Oysters may be nature's most perfect food. They're rich and sensual and best served with little intervention: freshly opened and raw, with a few drops of liquid sunshine from a lemon.
But April is here, and while oysters can safely be harvested in northern waters year round, Texas oyster season ends at the end of the month. That means you've got less than 30 days to get your oyster shuck on.
If you've never shucked oysters at home, you ought to. Like perfectly roasting a chicken or opening a wine bottle with a shoe, it's a skill everyone should posses. All you need is a sturdy oyster knife (this one is perfect; wood handles suck), a dish towel you're not in love with and some patience. Beer helps, too, but not too much beer or you might end up with an oyster knife through your palm.
Pictured above are two oysters. On the left is a Louisiana Gulf oyster. You can see a piece of the cultch, the artificial substrate used to build up oyster beds that Lance Robinson, from Texas Department of Parks and Wildlife, told us about when we were reporting on red tide. On the right is a Caraquet oyster from New Brunswick, Canada. I bought both of them at T.J.'s Seafood over the weekend and went home for a feast.
Here's how to get inside.
While oysters come in all shapes and sizes, they all adhere to a single basic format: a cupped side, and a flat side. Find the side with the deeper dish and consider that the bottom of the oyster. The cupped shape will better retain the delicious oyster liqueur you're about to liberate.
Next, locate the hinge at the back of the oyster. It always forms a point. While I've seen some people attack an oyster from the side, I've always found this hinge the easiest point of entry.
Hold the oyster in your left hand (reverse if you're a southpaw) while wrapped in a towel so the hinge is still exposed. On every oyster there's a crevice you can wedge the tip of an oyster knife into. Find that crevice, insert just the tip of the knife, and then, with a firm downward pressure, twist the blade. You're not trying to thrust the knife into the oyster. You're trying to twist the shell open with some leverage. When you succeed the oyster will pop open a touch: This is the sound of victory.
If you're having trouble, grab another oyster and try again. They're all different, and some give up the ghost easily while others fight to the death. Once you figure out one, you'll be able to figure out the rest. If you're getting frustrated, take a break and go have a beer. Oyster shucking for beginners is very zen. If you give up completely, you can always toss them on a sheet pan into a 500 degree oven and let the heat make them pop. Serve them immediately with warm melted butter if you cook them this way.
After the pop, remove the knife and wipe the blade clean so you don't get any muck inside the shell. Hold the oyster in your bare palm and insert the knife all the way through taking care to keep the blade as close to the top of the shell as possible. Using a gentle sawing motion, bring the knife from the back of the hinge to the front of the shell, always keeping the blade firmly against the top shell. When you get through the abductor muscle at the front, the top shell should easily lift off.
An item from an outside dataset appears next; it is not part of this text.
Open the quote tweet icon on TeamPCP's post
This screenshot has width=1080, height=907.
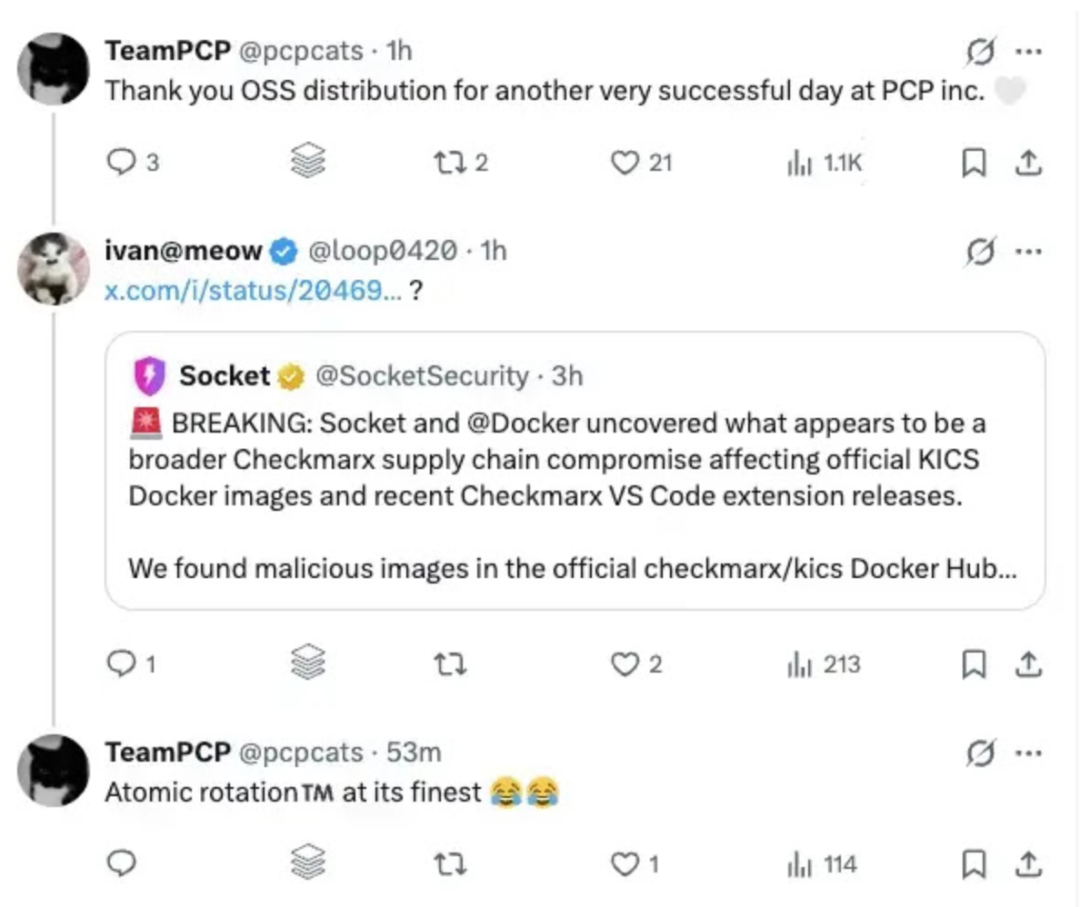308,162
With the top off, all you have to do is gently cut the abductor muscle from the bottom the the shell to free it. The muscle is an opaque, white circular mass on the opposite side from the hinge. Gently slide the knife under the naked oyster and cut the muscle from the shell. When you're done the oyster should wiggle freely, suspended in its own liquor.
At this point it's go time. You could plate the oyster on ice for a few minutes, but I rarely have the patience and end up slurping the thing down right from my palm. Grab a few dozen oysters, a couple of knives (they're cheap) and some crisp beer or acidic white wine (or even champagne), and have your friends over for a shuck off. Also, make sure to carry an oyster knife with you wherever you go. Now that you're in the club, you never know when your skills will be put to the test.